Soal Latihan: Tolong tuliskan ulang kata demi kata bagian tulisan tentang perjalanan mudik di bawah, dari "Maklumlah sudah 11" terus sampai "di nanti-nanti?.".

Oleh : Ayub Abdul Rahman
Bulan
Ramadhan tahun ini sudah berjalan selama 19 hari dan sekarang tibalah saatnya
untuk pulang kampung atau orang-orang Indonesia biasa menyebutnya mudik, yeeeey.
Maklumlah sudah 11 bulan aku meninggalkan kampung halaman demi menempuh
pendidikan di STIS Jakarta. Rasa kerinduan akan suasana kampung halaman sudah
lama terbesit didalam hati. Kalau saja aku menunggu sebulan lagi untuk pulang
kampung, genaplah setahun aku di tanah orang :(.
Perjalanan
ini adalah perjalanan yang sudah kunanti-nanti sejak lama. Mengapa? Karena
waktu yang akan ditempuh dalam perjalanan kali ini sangat lama yaitu 3 hari 3
malam. Kalau misalnya ada orang bertanya, Kok perjalanan yang lama gitu malah
di nanti-nanti?.
Sejujurnya aku adalah orang yang sangat menyukai perjalanan. Tak
masalah seberapa jauhnya perjalanan itu, kuat atau tidaknya aku dalam menempuh
perjalalanan itu ataupun kondisi transportasi yang menemani perjalananku. Semua
itu dibawa senang saja dan yang penting
selamat sampai tujuan, karena di perjalanan kita dapat melihat banyak hal yang
jarang ataupun yang belum pernah kita lihat sebelumnya.
Hakikat perjalanan menurutku adalah suatu kondisi yang
tepat untuk merefresh kembali pikiran kita dengan melihat keluar dan menikmati
apa yang diciptakan Tuhan yang ada di bumi kita. Maka dari itu, daripada
membeli tiket pesawat yang harganya lebih mahal meskipun dalam sekedip mata
langsung sampai ketujuan, aku lebih memilih menggunakan Bus untuk pulang ke
kampung halaman kali ini yang akan memakan waktu 3 hari 3 malam karena jarak
yang ditempuh beribu-ribu kilometer. Anda lihat sendiri di peta, kira-kirakan saja
berapa kilometer jarak dari Jakarta ke Nusa Tenggara Barat paling timurnya, tak
jauh dari pulau Komodo, pulau yang kini menarik minat banyak wisatawan untuk berkunjung, baik dari luar
negeri maupun domestik. Wajarlah kini pulau komodo ramai dikunjungi karena ia
sudah dinobatkan menjadi salah satu dari tujuh keajaiban dunia.
Perjalanan kali ini sudah kupersiapkan selama seminggu
terakhir, ada hal yang unik dalam setiap perjalanan ketika hendak ke kampungku.
Aku akan melewati 5 Provinsi, 4 Daratan, dan 3 Lautan sehingga jadilah
perjalanan kali ini aku sebut dengan “Ekspedisi 5 Provinsi, 4 Daratan, dan 3
Lautan!”

Keterangan Sumber:
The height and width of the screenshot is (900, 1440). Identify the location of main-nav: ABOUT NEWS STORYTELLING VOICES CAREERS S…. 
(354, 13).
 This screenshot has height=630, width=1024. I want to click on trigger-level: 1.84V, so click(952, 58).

==

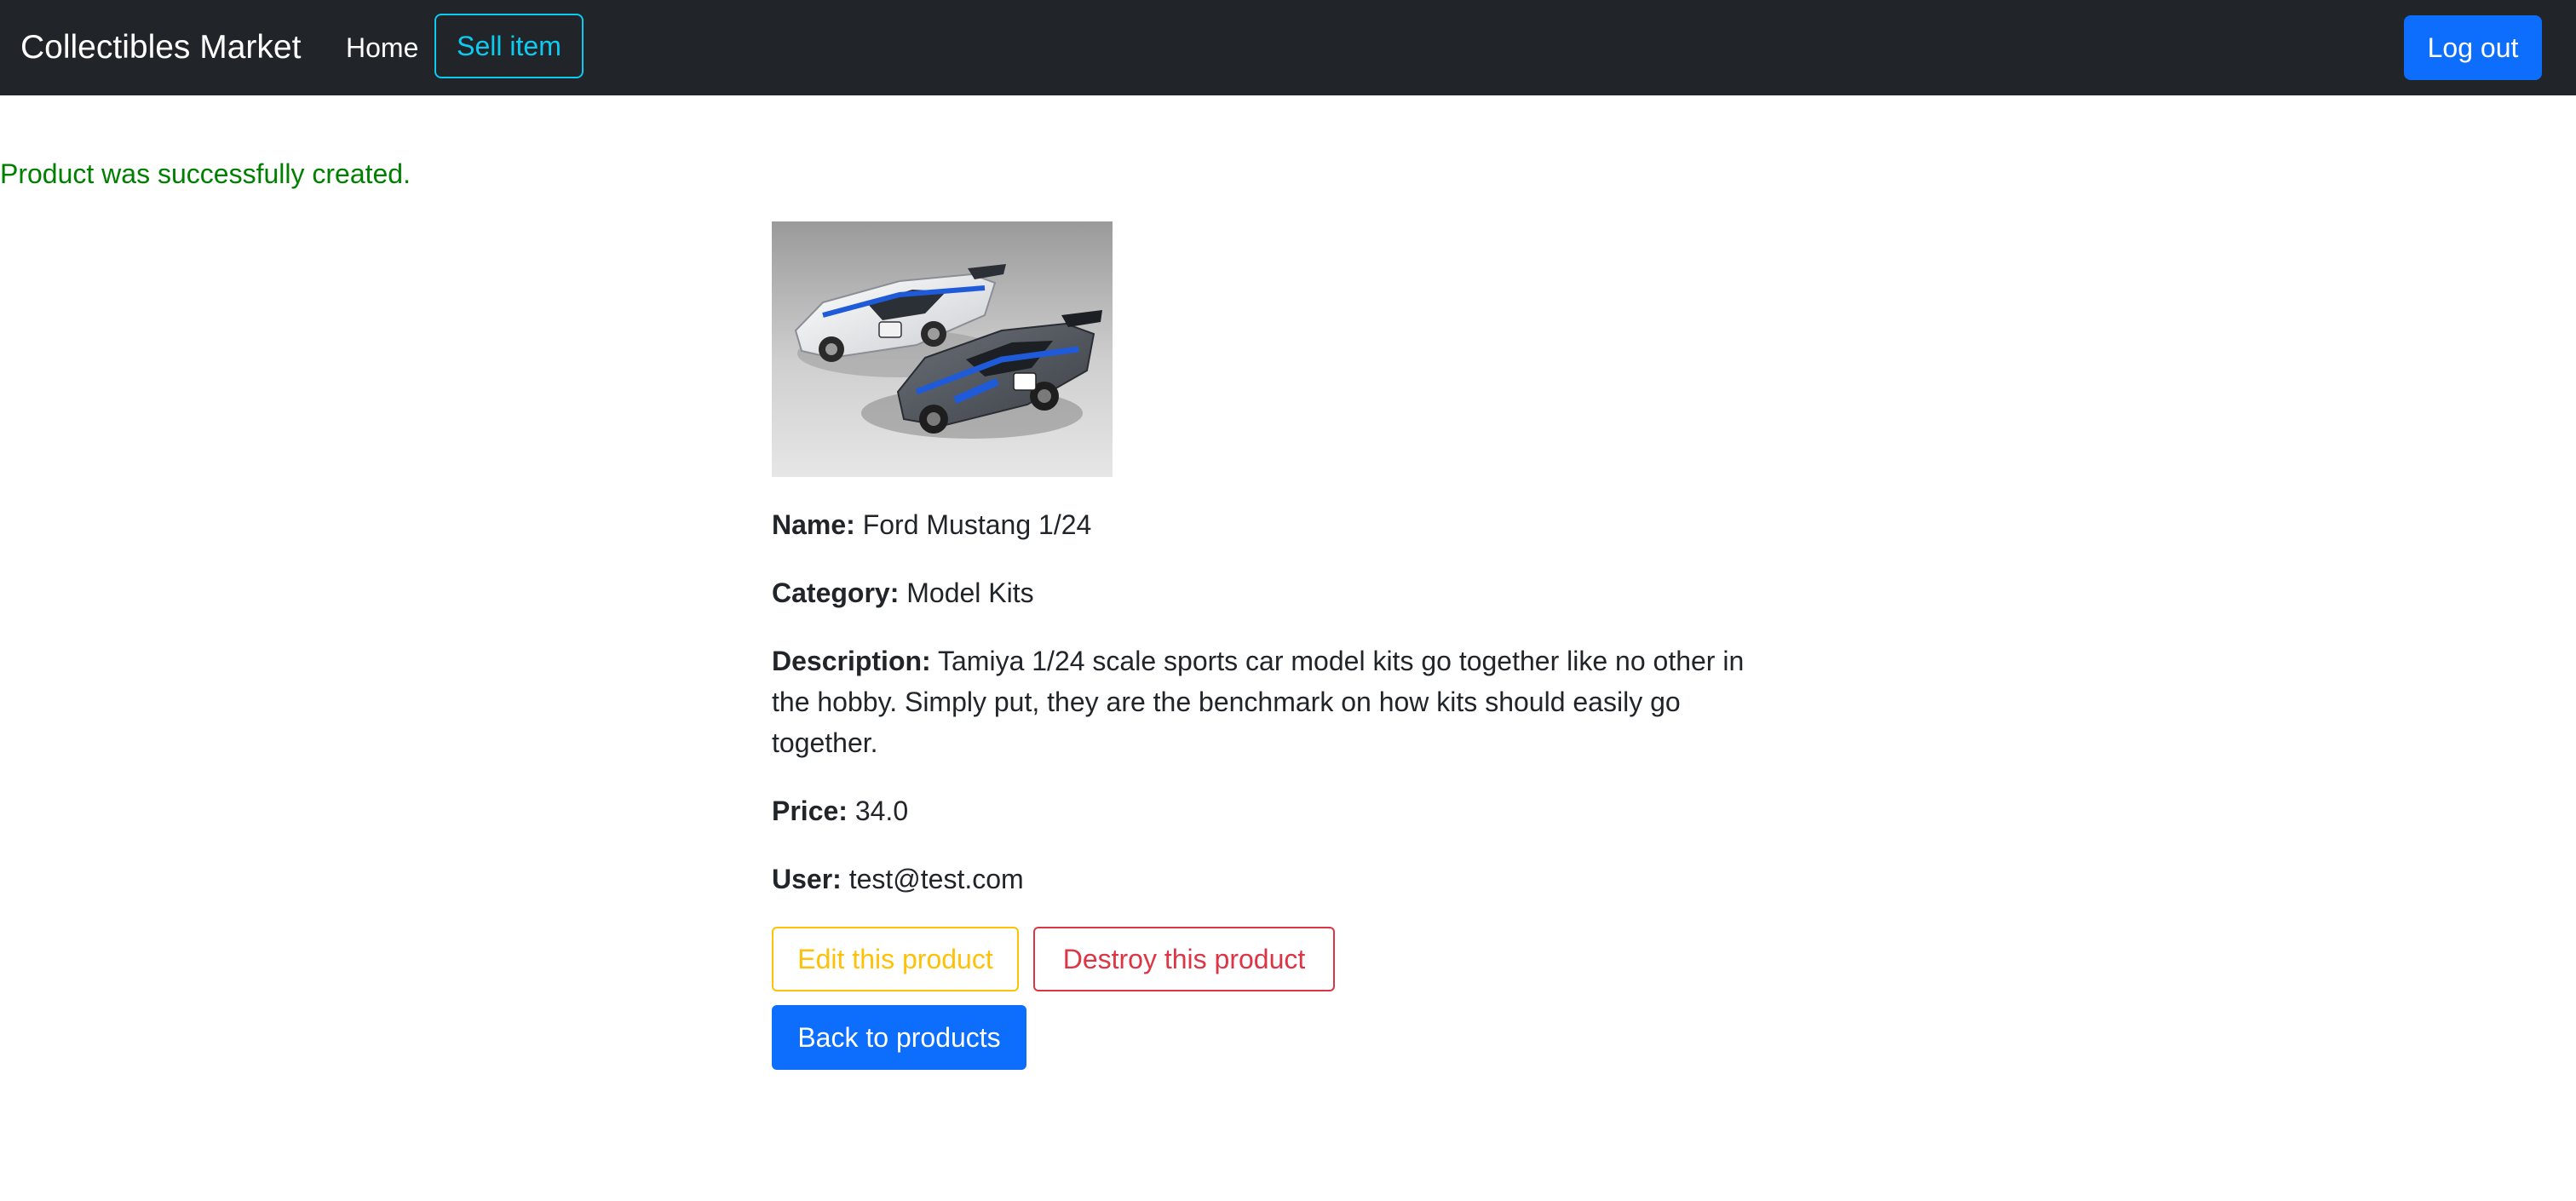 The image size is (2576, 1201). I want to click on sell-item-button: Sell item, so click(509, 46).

Tugas Selesai:
Maklumlah sudah 11 bulan aku meninggalkan kampung halaman demi menempuh
pendidikan di STIS Jakarta. Rasa kerinduan akan suasana kampung halaman sudah
lama terbesit didalam hati. Kalau saja aku menunggu sebulan lagi untuk pulang
kampung, genaplah setahun aku di tanah orang :(.
Perjalanan
ini adalah perjalanan yang sudah kunanti-nanti sejak lama. Mengapa? Karena
waktu yang akan ditempuh dalam perjalanan kali ini sangat lama yaitu 3 hari 3
malam. Kalau misalnya ada orang bertanya, Kok perjalanan yang lama gitu malah
di nanti-nanti?.